(Stored data entries)
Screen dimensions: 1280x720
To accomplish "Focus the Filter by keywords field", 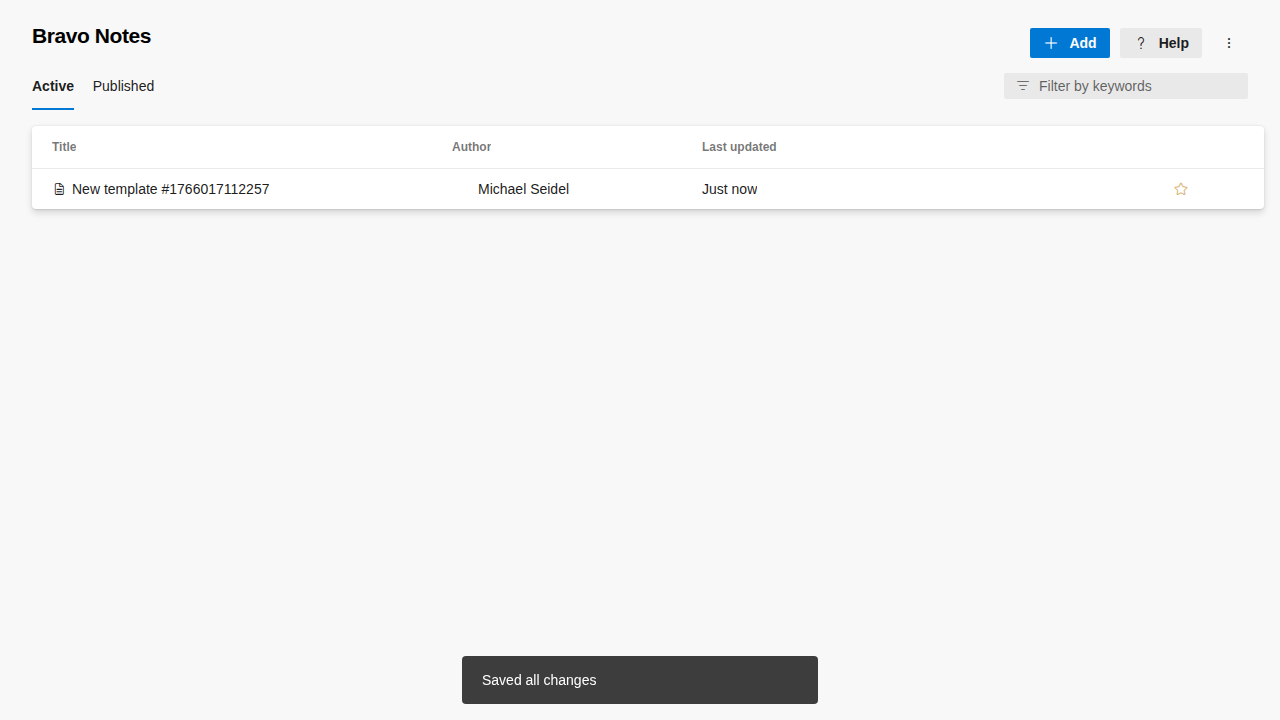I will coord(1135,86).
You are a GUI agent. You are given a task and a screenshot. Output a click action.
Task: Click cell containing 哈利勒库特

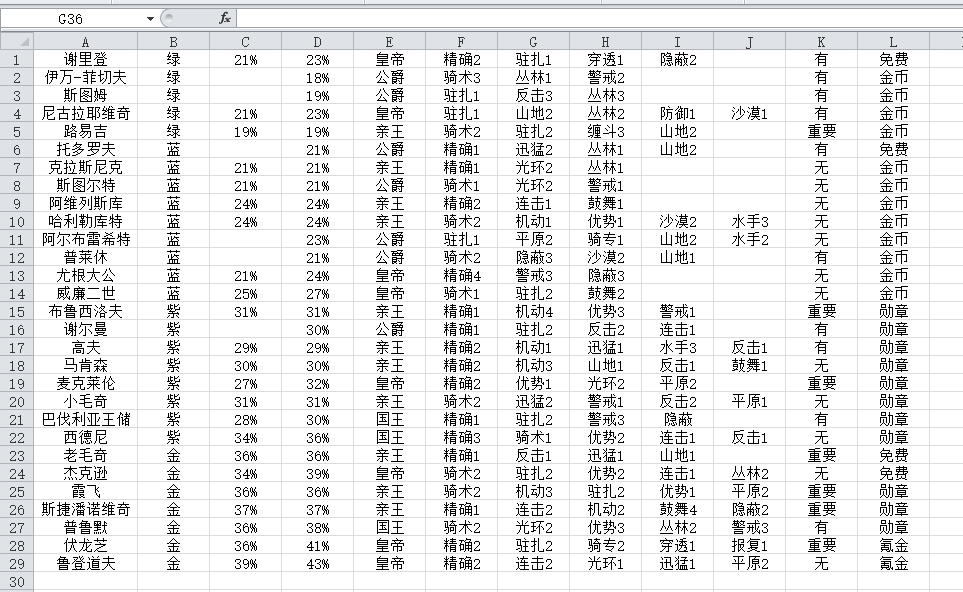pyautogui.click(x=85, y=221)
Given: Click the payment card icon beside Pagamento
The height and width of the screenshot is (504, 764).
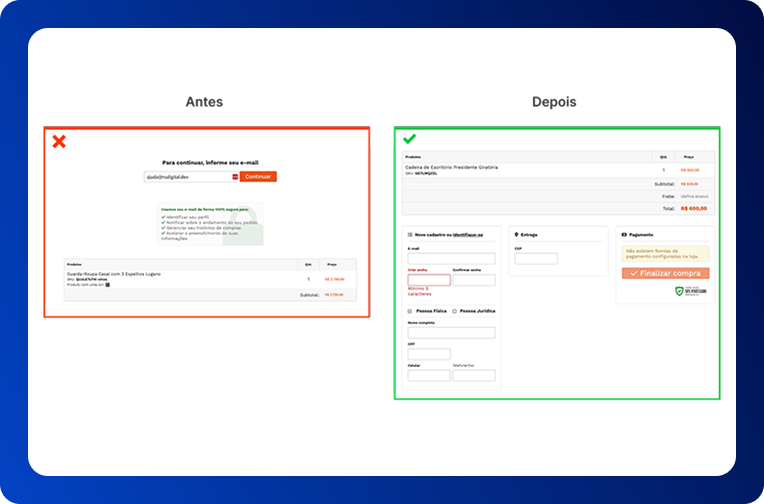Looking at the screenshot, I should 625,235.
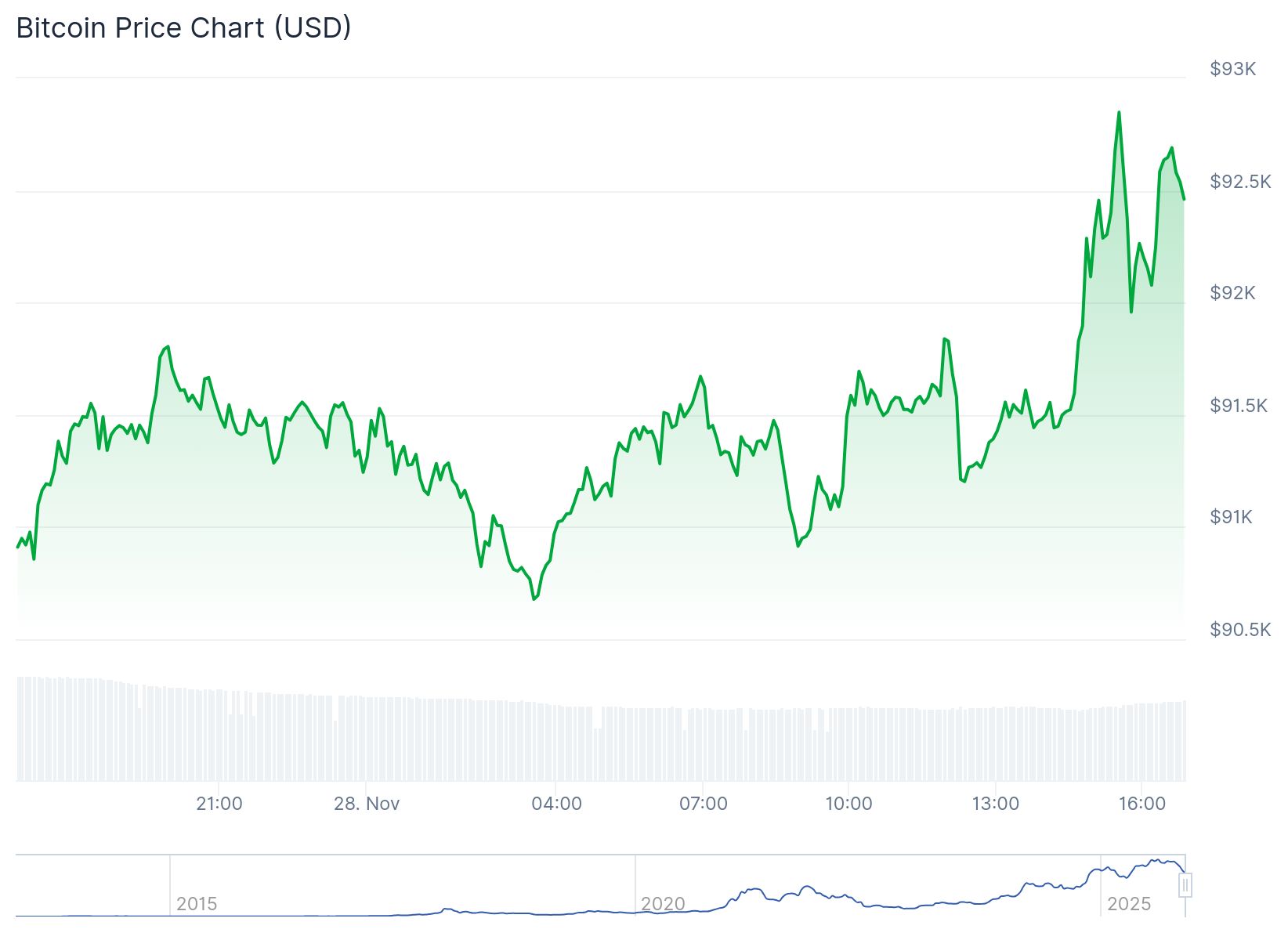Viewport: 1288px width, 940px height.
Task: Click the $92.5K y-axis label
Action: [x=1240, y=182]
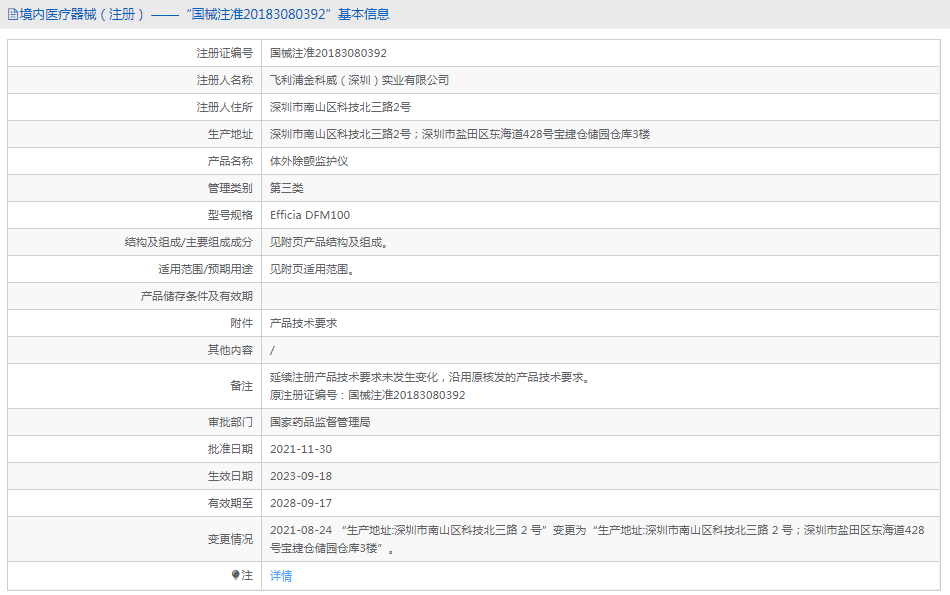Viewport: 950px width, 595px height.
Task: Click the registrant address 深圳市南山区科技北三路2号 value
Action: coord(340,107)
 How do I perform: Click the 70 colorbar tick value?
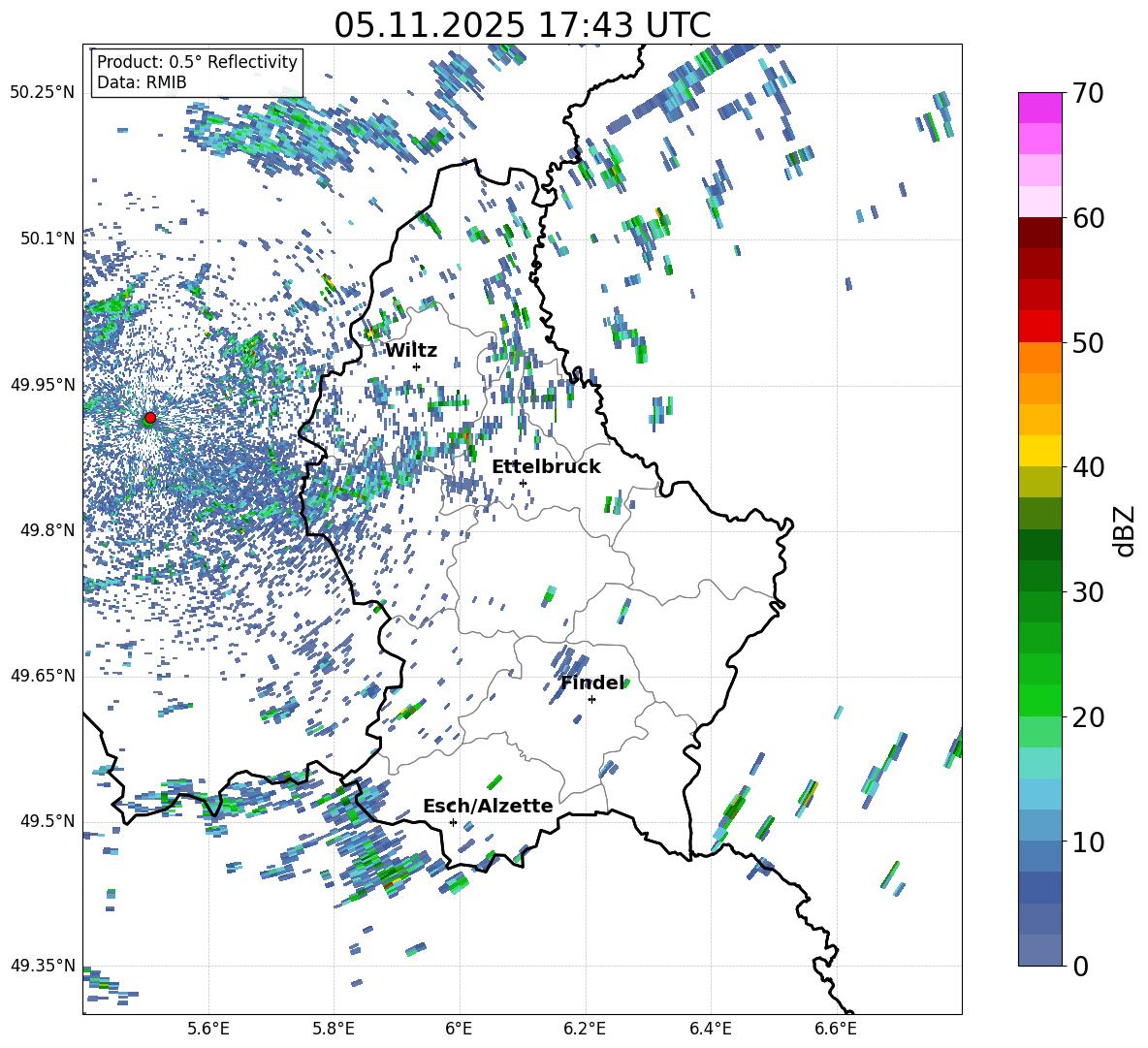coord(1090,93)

▶ _Task to complete_
Give back exactly the lines from the one containing "You are a GUI" through the last line above, both included, and none of the pictures.

▶ _Response to this exercise_
You are a GUI agent. You are given a task and a screenshot. Output a click action.
Task: Click cell containing 哈利勒库特

pyautogui.click(x=85, y=221)
Given: Click the payment card icon beside Pagamento
The height and width of the screenshot is (504, 764).
Looking at the screenshot, I should 625,235.
Viewport: 1288px width, 940px height.
Task: Click the $92.5K y-axis label
Action: [x=1240, y=182]
Viewport: 950px width, 595px height.
Task: Click the registrant address 深圳市南山区科技北三路2号 value
Action: coord(340,107)
 How do I perform: Click the 70 colorbar tick value?
coord(1090,93)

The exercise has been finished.